- WHAT YOU NEED TO DO -
Line by line, copy the records below exactly.

══════

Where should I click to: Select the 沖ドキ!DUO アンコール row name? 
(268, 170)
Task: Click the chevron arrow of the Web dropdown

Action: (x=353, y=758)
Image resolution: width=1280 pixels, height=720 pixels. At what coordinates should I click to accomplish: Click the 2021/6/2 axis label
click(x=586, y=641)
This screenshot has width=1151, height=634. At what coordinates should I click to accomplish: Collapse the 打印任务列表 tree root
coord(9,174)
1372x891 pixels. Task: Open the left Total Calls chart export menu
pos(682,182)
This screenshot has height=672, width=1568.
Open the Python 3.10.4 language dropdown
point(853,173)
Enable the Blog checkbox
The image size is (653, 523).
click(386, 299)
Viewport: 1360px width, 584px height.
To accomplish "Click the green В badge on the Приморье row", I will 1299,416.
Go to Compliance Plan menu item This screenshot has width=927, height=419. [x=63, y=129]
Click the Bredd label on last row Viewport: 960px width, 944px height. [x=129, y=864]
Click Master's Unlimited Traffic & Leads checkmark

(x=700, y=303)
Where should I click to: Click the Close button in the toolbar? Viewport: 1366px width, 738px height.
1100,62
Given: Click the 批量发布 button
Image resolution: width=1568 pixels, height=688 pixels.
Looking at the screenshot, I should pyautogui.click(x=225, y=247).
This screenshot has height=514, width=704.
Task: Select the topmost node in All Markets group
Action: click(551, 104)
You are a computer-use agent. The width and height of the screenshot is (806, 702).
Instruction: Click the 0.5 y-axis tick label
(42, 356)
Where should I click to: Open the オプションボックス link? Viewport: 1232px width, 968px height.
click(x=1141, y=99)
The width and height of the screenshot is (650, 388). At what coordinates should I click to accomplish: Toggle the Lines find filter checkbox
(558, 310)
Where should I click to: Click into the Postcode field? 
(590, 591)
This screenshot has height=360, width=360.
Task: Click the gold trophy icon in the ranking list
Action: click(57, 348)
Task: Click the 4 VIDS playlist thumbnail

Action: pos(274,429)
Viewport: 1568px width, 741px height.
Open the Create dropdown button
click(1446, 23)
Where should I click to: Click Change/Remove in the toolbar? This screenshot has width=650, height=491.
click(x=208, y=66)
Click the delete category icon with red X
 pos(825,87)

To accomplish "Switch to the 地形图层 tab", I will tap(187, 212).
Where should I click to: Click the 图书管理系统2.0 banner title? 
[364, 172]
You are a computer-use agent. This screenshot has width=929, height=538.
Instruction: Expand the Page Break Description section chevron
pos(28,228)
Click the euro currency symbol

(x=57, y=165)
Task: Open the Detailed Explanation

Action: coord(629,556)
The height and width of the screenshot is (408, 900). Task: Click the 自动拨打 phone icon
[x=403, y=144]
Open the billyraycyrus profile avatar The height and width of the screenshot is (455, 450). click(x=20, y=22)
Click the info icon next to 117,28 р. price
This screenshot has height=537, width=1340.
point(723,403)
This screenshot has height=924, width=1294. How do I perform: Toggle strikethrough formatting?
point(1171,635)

══════

- TASK SOLUTION -
Where should I click to: Select the 沖ドキ!DUO アンコール row name? 
(268, 170)
Task: Click the chevron arrow of the Web dropdown

Action: (x=353, y=758)
Image resolution: width=1280 pixels, height=720 pixels. At what coordinates should I click to accomplish: Click the 2021/6/2 axis label
click(x=586, y=641)
This screenshot has width=1151, height=634. At what coordinates should I click to accomplish: Collapse the 打印任务列表 tree root
coord(9,174)
1372x891 pixels. Task: Open the left Total Calls chart export menu
pos(682,182)
This screenshot has height=672, width=1568.
Open the Python 3.10.4 language dropdown
point(853,173)
Enable the Blog checkbox
The image size is (653, 523).
click(386, 299)
Viewport: 1360px width, 584px height.
To accomplish "Click the green В badge on the Приморье row", I will 1299,416.
Go to Compliance Plan menu item This screenshot has width=927, height=419. [x=63, y=129]
Click the Bredd label on last row Viewport: 960px width, 944px height. [x=129, y=864]
Click Master's Unlimited Traffic & Leads checkmark

(x=700, y=303)
Where should I click to: Click the Close button in the toolbar? Viewport: 1366px width, 738px height.
1100,62
Given: Click the 批量发布 button
Image resolution: width=1568 pixels, height=688 pixels.
Looking at the screenshot, I should pyautogui.click(x=225, y=247).
This screenshot has height=514, width=704.
Task: Select the topmost node in All Markets group
Action: click(551, 104)
You are a computer-use agent. The width and height of the screenshot is (806, 702).
Instruction: Click the 0.5 y-axis tick label
(42, 356)
Where should I click to: Open the オプションボックス link? Viewport: 1232px width, 968px height.
click(x=1141, y=99)
The width and height of the screenshot is (650, 388). At what coordinates should I click to accomplish: Toggle the Lines find filter checkbox
(558, 310)
Where should I click to: Click into the Postcode field? 
(590, 591)
This screenshot has height=360, width=360.
Task: Click the gold trophy icon in the ranking list
Action: click(57, 348)
Task: Click the 4 VIDS playlist thumbnail

Action: pos(274,429)
Viewport: 1568px width, 741px height.
Open the Create dropdown button
click(1446, 23)
Where should I click to: Click Change/Remove in the toolbar? This screenshot has width=650, height=491.
click(x=208, y=66)
Click the delete category icon with red X
 pos(825,87)

To accomplish "Switch to the 地形图层 tab", I will tap(187, 212).
Where should I click to: Click the 图书管理系统2.0 banner title? 
[364, 172]
You are a computer-use agent. This screenshot has width=929, height=538.
Instruction: Expand the Page Break Description section chevron
pos(28,228)
Click the euro currency symbol

(x=57, y=165)
Task: Open the Detailed Explanation

Action: coord(629,556)
The height and width of the screenshot is (408, 900). Task: Click the 自动拨打 phone icon
[x=403, y=144]
Open the billyraycyrus profile avatar The height and width of the screenshot is (455, 450). click(x=20, y=22)
Click the info icon next to 117,28 р. price
This screenshot has height=537, width=1340.
point(723,403)
This screenshot has height=924, width=1294. How do I perform: Toggle strikethrough formatting?
point(1171,635)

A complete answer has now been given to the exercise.